(Task goal):
Looking at the records below, say how many lines contain "agent". Nothing else belongs in the answer.

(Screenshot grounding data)

= = = = = = =

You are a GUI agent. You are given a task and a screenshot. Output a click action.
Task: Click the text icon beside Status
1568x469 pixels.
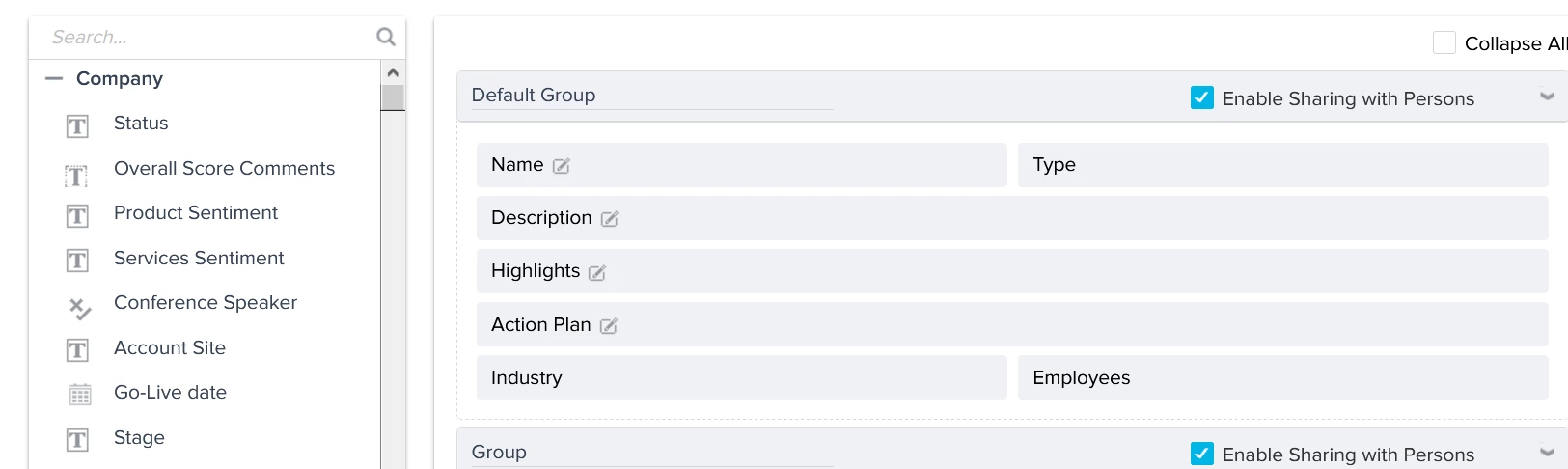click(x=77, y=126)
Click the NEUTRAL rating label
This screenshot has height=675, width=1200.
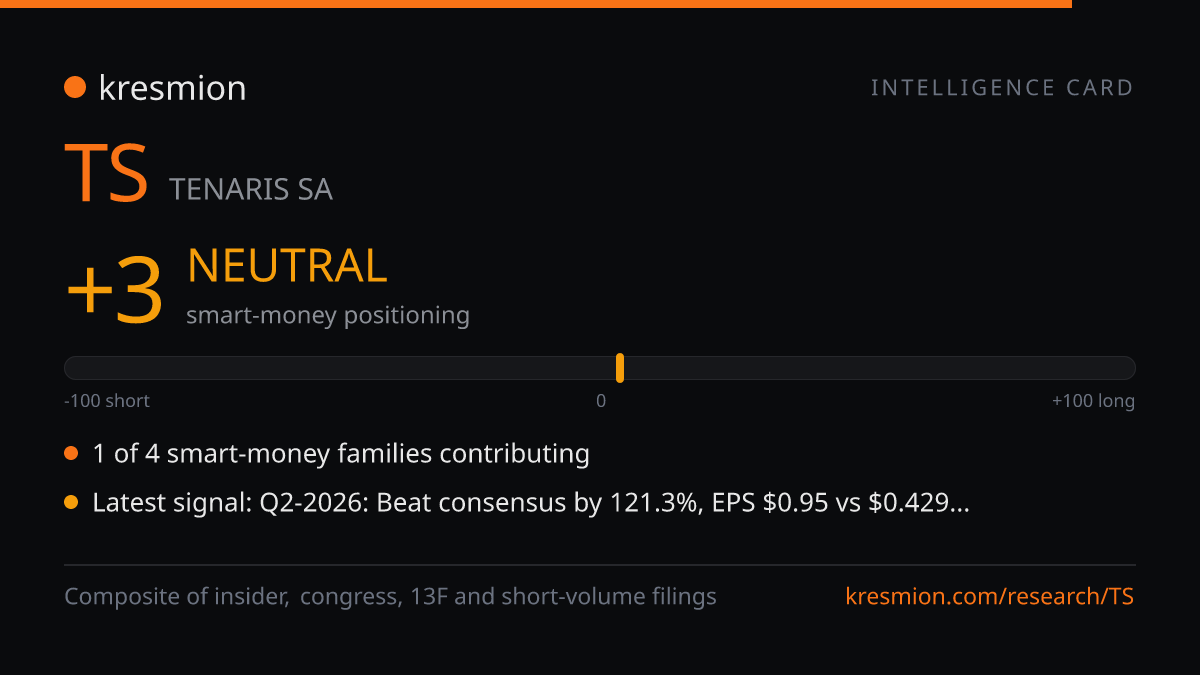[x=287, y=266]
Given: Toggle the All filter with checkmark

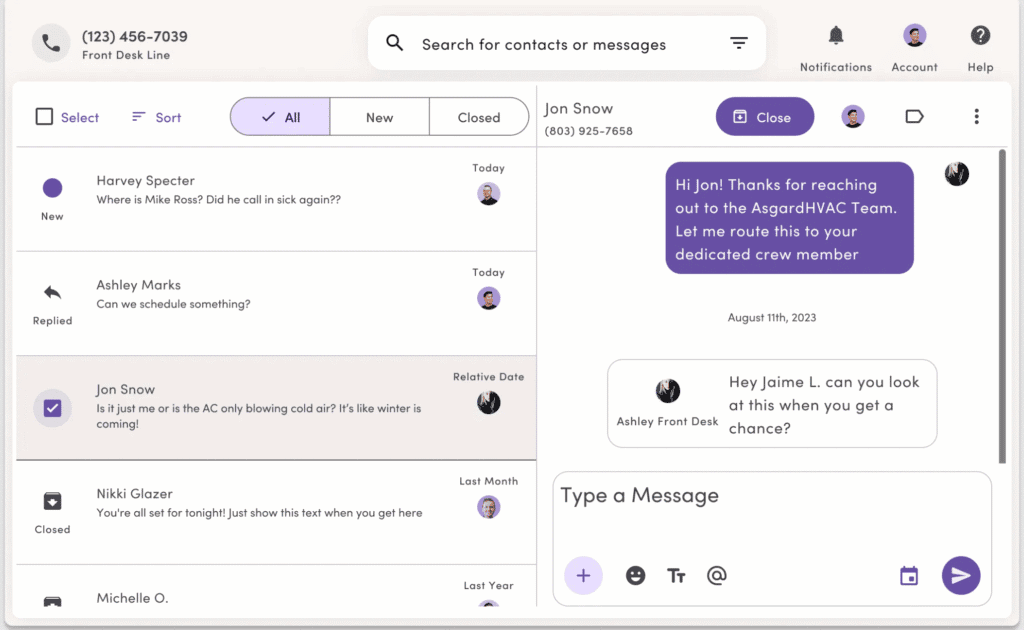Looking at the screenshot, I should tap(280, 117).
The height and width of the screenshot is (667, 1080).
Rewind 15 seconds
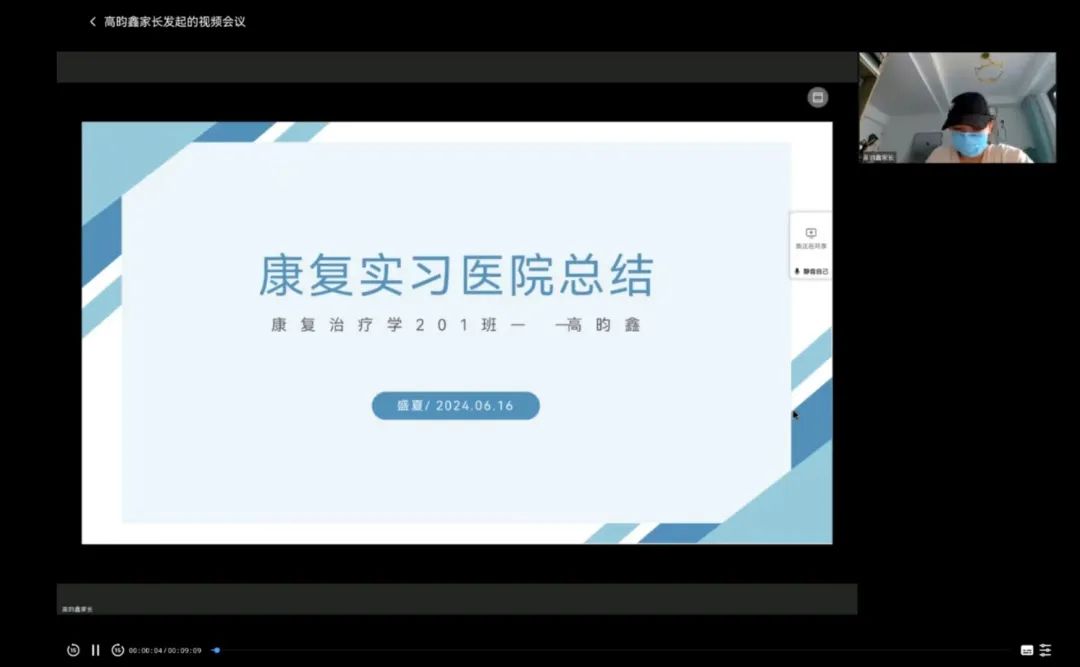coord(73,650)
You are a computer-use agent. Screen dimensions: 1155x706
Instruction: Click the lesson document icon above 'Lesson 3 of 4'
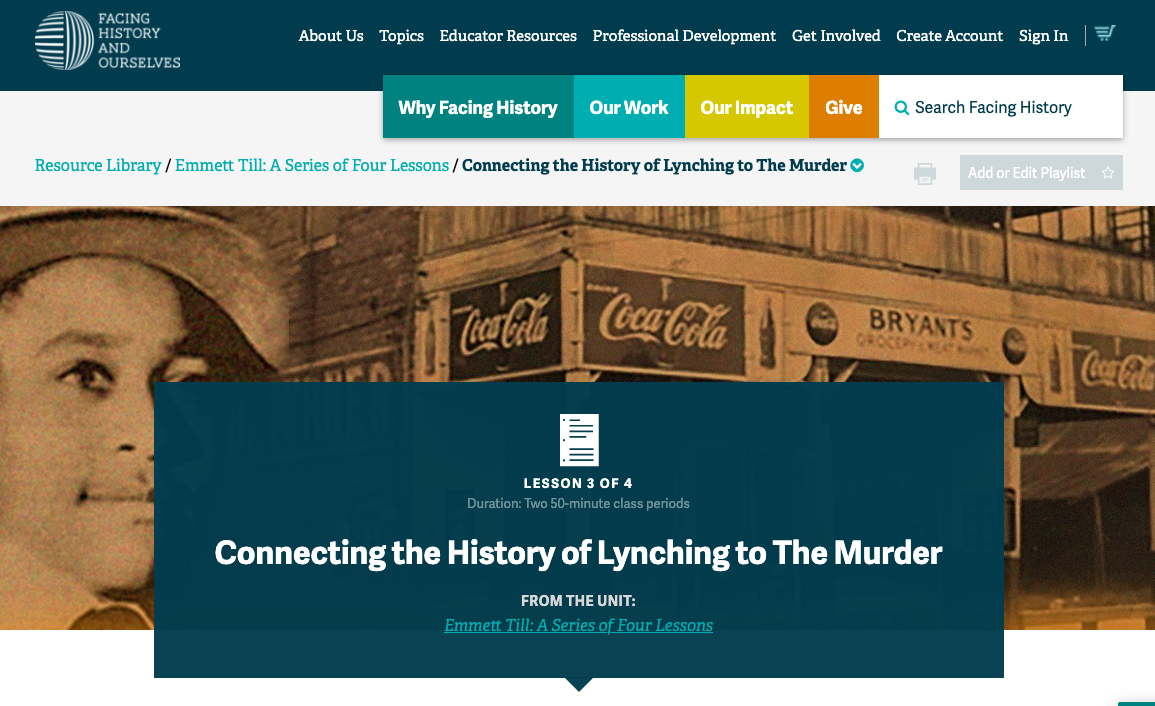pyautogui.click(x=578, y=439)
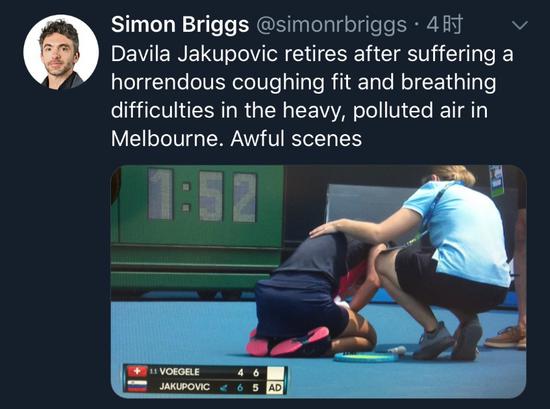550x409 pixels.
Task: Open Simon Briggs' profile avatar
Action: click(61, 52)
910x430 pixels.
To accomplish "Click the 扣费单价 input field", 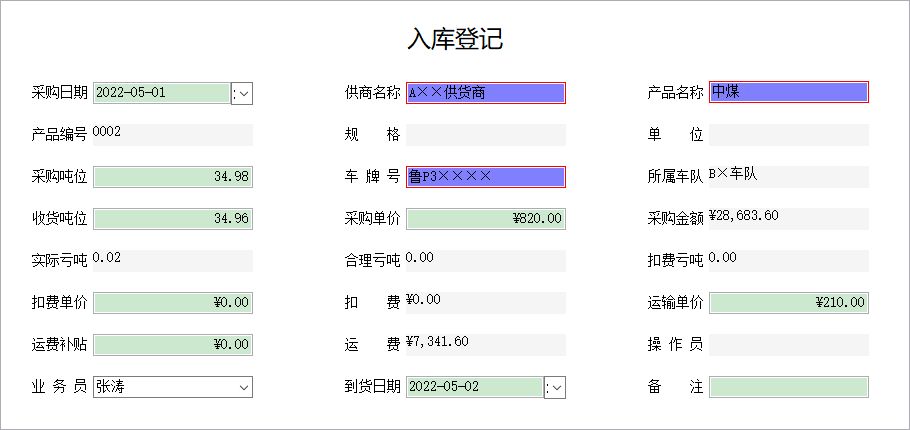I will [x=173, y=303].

= = = = = = =

(Your solution):
2